Records provided Start Marker

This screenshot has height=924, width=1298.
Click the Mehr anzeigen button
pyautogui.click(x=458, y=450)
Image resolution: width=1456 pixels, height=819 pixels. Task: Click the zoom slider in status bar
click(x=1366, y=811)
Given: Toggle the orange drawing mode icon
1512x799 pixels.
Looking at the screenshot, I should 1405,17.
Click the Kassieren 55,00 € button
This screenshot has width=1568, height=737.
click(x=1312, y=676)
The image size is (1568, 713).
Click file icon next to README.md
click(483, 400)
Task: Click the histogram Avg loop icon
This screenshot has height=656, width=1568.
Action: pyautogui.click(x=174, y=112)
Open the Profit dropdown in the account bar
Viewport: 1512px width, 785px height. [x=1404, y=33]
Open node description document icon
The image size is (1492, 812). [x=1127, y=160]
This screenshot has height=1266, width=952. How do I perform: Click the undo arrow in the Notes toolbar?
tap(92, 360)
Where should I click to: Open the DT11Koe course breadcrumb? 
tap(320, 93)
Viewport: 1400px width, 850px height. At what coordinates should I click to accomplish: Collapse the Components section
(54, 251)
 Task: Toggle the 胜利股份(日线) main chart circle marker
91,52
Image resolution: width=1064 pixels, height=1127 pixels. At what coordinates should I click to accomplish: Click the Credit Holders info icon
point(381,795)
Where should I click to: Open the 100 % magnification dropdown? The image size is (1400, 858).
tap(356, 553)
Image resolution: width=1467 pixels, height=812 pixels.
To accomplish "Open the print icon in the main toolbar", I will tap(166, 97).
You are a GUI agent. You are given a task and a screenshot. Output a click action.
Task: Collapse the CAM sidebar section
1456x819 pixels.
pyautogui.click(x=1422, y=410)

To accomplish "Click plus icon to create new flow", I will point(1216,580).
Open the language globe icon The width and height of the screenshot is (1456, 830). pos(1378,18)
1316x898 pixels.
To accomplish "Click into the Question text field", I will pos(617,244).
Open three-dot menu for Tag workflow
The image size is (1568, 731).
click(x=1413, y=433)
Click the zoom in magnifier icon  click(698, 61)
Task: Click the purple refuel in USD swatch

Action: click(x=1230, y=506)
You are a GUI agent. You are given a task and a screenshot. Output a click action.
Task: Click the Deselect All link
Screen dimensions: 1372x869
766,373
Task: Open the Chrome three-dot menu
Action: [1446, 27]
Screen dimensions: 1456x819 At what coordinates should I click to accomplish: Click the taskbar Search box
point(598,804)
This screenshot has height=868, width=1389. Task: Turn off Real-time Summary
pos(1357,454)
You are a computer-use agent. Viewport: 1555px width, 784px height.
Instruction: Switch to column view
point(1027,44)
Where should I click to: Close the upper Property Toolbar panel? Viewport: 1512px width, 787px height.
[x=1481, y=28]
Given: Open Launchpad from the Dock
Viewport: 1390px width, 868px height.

Records provided End Marker

**What you should do:** A faithful copy of the whole listing is needed.

**Answer box:**
This screenshot has height=924, width=1298.
Click the Mehr anzeigen button
pyautogui.click(x=458, y=450)
Image resolution: width=1456 pixels, height=819 pixels. Task: Click the zoom slider in status bar
click(x=1366, y=811)
Given: Toggle the orange drawing mode icon
1512x799 pixels.
Looking at the screenshot, I should 1405,17.
Click the Kassieren 55,00 € button
This screenshot has width=1568, height=737.
click(x=1312, y=676)
The image size is (1568, 713).
Click file icon next to README.md
click(483, 400)
Task: Click the histogram Avg loop icon
This screenshot has height=656, width=1568.
Action: pyautogui.click(x=174, y=112)
Open the Profit dropdown in the account bar
Viewport: 1512px width, 785px height. [x=1404, y=33]
Open node description document icon
The image size is (1492, 812). [x=1127, y=160]
This screenshot has height=1266, width=952. How do I perform: Click the undo arrow in the Notes toolbar?
tap(92, 360)
Where should I click to: Open the DT11Koe course breadcrumb? 
tap(320, 93)
Viewport: 1400px width, 850px height. At what coordinates should I click to accomplish: Collapse the Components section
(54, 251)
 Task: Toggle the 胜利股份(日线) main chart circle marker
91,52
Image resolution: width=1064 pixels, height=1127 pixels. At what coordinates should I click to accomplish: Click the Credit Holders info icon
point(381,795)
Where should I click to: Open the 100 % magnification dropdown? The image size is (1400, 858).
tap(356, 553)
Image resolution: width=1467 pixels, height=812 pixels.
To accomplish "Open the print icon in the main toolbar", I will tap(166, 97).
You are a GUI agent. You are given a task and a screenshot. Output a click action.
Task: Collapse the CAM sidebar section
1456x819 pixels.
pyautogui.click(x=1422, y=410)

To accomplish "Click plus icon to create new flow", I will point(1216,580).
Open the language globe icon The width and height of the screenshot is (1456, 830). pos(1378,18)
1316x898 pixels.
To accomplish "Click into the Question text field", I will pos(617,244).
Open three-dot menu for Tag workflow
The image size is (1568, 731).
click(x=1413, y=433)
Click the zoom in magnifier icon  click(698, 61)
Task: Click the purple refuel in USD swatch

Action: click(x=1230, y=506)
You are a GUI agent. You are given a task and a screenshot. Output a click action.
Task: Click the Deselect All link
Screen dimensions: 1372x869
766,373
Task: Open the Chrome three-dot menu
Action: [1446, 27]
Screen dimensions: 1456x819 At what coordinates should I click to accomplish: Click the taskbar Search box
point(598,804)
This screenshot has height=868, width=1389. Task: Turn off Real-time Summary
pos(1357,454)
You are a computer-use agent. Viewport: 1555px width, 784px height.
Instruction: Switch to column view
point(1027,44)
Where should I click to: Close the upper Property Toolbar panel? Viewport: 1512px width, 787px height.
[x=1481, y=28]
Given: Open Launchpad from the Dock
Viewport: 1390px width, 868px height.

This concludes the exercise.